CATANIA - Arrivano dopo le sei di sera, diretti verso la stazione degli autobus. Giovani, magrissimi, si fermano silenziosi ai bordi della fontana di Proserpina, strabordante d’acqua, intercettando gli sguardi curiosi di una comitiva di turisti asiatici. Per loro, come per decine di migliaia di eritrei giunti sulle coste italiane dal 2013 aoggi, Catania è una tappa fondamentale nel viaggio verso il nord Europa. Un transito che rischia di prolungarsi, facendo impigliare molti, soprattutto i minori, nelle maglie di una rete di trafficanti che, proprio qui, ai piedi dell’Etna, ha un importante snodo operativo.

A raccontarlo è Abraham Tewolde, eritreo di Acireale.
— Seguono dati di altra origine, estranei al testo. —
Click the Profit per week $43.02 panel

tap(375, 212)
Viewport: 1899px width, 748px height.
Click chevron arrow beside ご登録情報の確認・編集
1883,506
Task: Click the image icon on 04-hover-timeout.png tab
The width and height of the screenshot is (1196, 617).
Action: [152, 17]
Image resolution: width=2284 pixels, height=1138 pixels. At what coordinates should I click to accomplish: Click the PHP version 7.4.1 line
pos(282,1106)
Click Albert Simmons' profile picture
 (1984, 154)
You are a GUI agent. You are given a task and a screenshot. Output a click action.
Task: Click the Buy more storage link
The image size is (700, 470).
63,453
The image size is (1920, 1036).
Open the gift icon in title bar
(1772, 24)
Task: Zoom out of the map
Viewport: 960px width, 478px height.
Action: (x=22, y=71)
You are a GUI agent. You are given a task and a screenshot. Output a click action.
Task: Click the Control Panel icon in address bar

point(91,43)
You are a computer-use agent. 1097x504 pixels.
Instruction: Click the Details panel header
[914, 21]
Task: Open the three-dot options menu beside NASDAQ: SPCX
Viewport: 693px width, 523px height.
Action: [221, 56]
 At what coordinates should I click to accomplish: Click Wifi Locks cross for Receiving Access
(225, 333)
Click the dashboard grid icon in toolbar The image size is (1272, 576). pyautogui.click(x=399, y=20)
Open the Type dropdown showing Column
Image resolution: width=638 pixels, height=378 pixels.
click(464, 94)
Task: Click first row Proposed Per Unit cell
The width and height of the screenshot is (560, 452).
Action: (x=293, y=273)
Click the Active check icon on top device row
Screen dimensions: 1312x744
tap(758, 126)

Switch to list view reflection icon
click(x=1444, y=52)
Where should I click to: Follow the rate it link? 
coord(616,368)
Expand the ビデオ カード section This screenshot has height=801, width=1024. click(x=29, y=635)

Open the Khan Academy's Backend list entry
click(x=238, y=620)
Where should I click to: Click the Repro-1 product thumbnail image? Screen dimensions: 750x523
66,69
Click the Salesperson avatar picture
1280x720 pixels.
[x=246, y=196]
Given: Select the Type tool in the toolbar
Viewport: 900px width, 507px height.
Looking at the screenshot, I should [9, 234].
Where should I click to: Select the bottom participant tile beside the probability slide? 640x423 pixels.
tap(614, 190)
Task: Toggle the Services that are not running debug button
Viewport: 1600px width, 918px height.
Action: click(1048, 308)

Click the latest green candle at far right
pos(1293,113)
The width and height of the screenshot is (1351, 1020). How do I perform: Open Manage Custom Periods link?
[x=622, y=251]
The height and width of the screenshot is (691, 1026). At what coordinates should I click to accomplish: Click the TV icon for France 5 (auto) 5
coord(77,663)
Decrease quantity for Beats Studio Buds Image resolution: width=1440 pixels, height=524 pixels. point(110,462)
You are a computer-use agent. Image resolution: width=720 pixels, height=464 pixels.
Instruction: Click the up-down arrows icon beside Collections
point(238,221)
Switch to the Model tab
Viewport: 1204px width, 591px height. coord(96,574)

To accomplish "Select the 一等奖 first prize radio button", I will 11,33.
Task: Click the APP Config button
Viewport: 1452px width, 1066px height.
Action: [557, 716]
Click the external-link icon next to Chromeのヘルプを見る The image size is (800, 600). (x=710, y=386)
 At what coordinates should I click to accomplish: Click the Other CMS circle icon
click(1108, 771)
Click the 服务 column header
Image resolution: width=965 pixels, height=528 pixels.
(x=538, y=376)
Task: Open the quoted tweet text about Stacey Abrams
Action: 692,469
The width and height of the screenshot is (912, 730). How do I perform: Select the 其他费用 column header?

Ex guerrigliero per l’indipendenza del suo paese, è oggi impegnato in un’altra battaglia: quella contro i connazionali che, nonostante inchieste e arresti, continuano a lucrare sullo spaesamento e sulla mancanza di informazioni dei giovani eritrei. “Ormai mi conoscono e quando mi avvicino se ne vanno”, racconta, “ma qui i soprusi rischiano di diventare come quelli della Libia; un prezzo salato per chi ha già pagato troppo”. Quasi tutti i giorni Tewolde raggiunge la stazione, cercando, nel suo piccolo, di togliere i migranti dalle mani di chi fa affari sulla loro invisibilità.